Friday, September 20, 2013

Creamy Chicken Marsala

Chicken marsala is a savory and sweet dish with golden chicken and mushrooms. My only complaint is that there is never enough sauce, and the sauce is too thin. In this dish, the mascarpone and Dijon mustard give it a creamy, rich element. I added asparagus as well as the traditional mushrooms and served over fettuccine. It was amazing! 



You will need:

• 1 small onion, diced
• 4 cloves of garlic, minced
• 1 package of thin boneless chicken breasts, cut in half
• 1 8oz package of mascarpone cheese or 1 cup
• 1 tablespoon of Dijon mustard
• 1 bunch of asparagus (tops and middle) discard the ends
• 1 package of mushrooms sliced (I used baby portobellos) 
• 2 tablespoons of butter
• 4 tablespoons olive oil 
• 1 cup marsala wine 
• 1 box pasta of choice 
• fresh chopped italian parsley for garnish

Start by cutting the chicken breasts in half, and season with salt and pepper. 


Heat a sauté pan with olive oil on medium heat, and just brown the chicken for about 3 minutes on each side. Set aside on a plate. 

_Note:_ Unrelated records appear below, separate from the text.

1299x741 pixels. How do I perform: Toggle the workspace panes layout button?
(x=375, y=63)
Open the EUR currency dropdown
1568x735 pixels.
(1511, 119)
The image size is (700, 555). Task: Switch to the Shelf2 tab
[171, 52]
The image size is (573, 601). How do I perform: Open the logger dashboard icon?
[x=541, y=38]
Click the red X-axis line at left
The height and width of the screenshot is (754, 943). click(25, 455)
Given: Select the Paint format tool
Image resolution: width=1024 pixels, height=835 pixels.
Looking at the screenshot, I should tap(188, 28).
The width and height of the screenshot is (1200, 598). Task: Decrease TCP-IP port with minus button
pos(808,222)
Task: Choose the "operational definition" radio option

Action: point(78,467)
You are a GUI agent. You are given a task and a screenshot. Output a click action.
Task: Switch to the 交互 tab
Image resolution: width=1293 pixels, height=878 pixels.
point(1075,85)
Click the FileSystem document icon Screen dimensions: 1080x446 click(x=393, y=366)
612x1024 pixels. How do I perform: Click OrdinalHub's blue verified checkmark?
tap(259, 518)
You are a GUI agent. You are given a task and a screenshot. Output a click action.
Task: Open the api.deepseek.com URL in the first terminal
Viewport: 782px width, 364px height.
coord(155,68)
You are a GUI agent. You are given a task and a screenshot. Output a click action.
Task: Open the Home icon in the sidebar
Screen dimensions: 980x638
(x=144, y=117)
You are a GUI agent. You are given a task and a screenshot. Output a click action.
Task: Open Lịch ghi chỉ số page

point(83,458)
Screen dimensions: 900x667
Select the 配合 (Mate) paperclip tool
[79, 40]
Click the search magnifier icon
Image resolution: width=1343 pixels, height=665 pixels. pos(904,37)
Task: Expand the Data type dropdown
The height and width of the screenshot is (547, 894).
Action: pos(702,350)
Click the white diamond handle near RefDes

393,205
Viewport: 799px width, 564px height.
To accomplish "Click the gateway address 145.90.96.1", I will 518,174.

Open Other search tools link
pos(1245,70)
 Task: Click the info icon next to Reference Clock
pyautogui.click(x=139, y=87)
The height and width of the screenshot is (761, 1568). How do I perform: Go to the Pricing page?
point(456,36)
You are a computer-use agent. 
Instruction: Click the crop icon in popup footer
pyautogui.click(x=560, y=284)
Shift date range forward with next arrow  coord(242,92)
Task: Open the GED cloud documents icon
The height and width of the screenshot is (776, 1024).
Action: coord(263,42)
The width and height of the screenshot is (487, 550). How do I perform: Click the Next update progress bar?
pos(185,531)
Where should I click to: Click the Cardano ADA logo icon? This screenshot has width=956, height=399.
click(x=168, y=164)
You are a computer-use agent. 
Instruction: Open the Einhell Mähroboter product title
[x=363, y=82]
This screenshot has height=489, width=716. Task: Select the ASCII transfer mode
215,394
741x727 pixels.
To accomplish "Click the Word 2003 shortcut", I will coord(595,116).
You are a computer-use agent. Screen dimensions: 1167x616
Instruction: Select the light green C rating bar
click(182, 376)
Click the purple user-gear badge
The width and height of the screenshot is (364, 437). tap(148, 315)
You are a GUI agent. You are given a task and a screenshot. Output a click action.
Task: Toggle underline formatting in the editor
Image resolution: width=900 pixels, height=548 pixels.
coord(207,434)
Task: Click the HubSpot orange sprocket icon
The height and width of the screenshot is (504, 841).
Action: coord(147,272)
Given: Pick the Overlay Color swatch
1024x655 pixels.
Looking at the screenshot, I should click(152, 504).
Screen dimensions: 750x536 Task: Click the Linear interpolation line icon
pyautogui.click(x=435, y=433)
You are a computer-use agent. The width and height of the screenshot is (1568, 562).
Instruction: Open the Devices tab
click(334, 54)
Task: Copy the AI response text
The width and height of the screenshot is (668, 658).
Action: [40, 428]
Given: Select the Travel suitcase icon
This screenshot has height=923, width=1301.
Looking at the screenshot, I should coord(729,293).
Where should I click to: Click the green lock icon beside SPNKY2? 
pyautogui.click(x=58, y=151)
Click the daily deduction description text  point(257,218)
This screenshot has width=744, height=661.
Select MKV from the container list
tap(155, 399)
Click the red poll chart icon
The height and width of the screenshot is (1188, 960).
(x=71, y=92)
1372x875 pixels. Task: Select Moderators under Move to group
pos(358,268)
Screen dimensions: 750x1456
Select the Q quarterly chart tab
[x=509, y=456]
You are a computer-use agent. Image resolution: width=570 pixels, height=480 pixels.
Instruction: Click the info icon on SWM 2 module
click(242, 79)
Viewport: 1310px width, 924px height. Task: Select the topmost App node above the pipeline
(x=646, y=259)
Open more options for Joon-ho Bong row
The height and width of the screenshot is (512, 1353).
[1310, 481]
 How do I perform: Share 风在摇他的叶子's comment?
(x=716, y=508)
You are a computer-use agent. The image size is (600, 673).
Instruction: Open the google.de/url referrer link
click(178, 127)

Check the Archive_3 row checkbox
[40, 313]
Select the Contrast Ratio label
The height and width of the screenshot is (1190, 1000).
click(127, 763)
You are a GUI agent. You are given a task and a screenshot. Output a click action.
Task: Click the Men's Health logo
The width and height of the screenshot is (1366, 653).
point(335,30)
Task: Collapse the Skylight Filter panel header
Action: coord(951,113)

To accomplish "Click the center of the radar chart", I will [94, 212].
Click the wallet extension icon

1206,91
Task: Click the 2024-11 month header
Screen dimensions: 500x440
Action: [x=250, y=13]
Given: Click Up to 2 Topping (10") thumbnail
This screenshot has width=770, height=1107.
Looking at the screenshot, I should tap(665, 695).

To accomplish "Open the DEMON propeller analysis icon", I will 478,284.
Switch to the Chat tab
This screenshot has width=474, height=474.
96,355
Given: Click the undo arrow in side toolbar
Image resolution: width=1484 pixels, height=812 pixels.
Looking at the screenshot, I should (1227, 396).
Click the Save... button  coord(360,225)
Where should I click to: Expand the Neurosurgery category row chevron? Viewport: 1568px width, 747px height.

After removing the chicken, add the butter, onions and garlic. 


Sauté for about 8 minutes, then add the mushrooms and asparagus. 


Cook until the mushrooms have browned and the asparagus has softened. 


Add the marsala wine and cook for 5 minutes or until half of the wine has been absorbed. 


Stir in the mascarpone cheese and mustard slowly. 


Add the chicken back to the pan to finish cooking. Cook for another 7-8 minutes on medium heat until the sauce has thickened. Served over pasta and enjoy!!!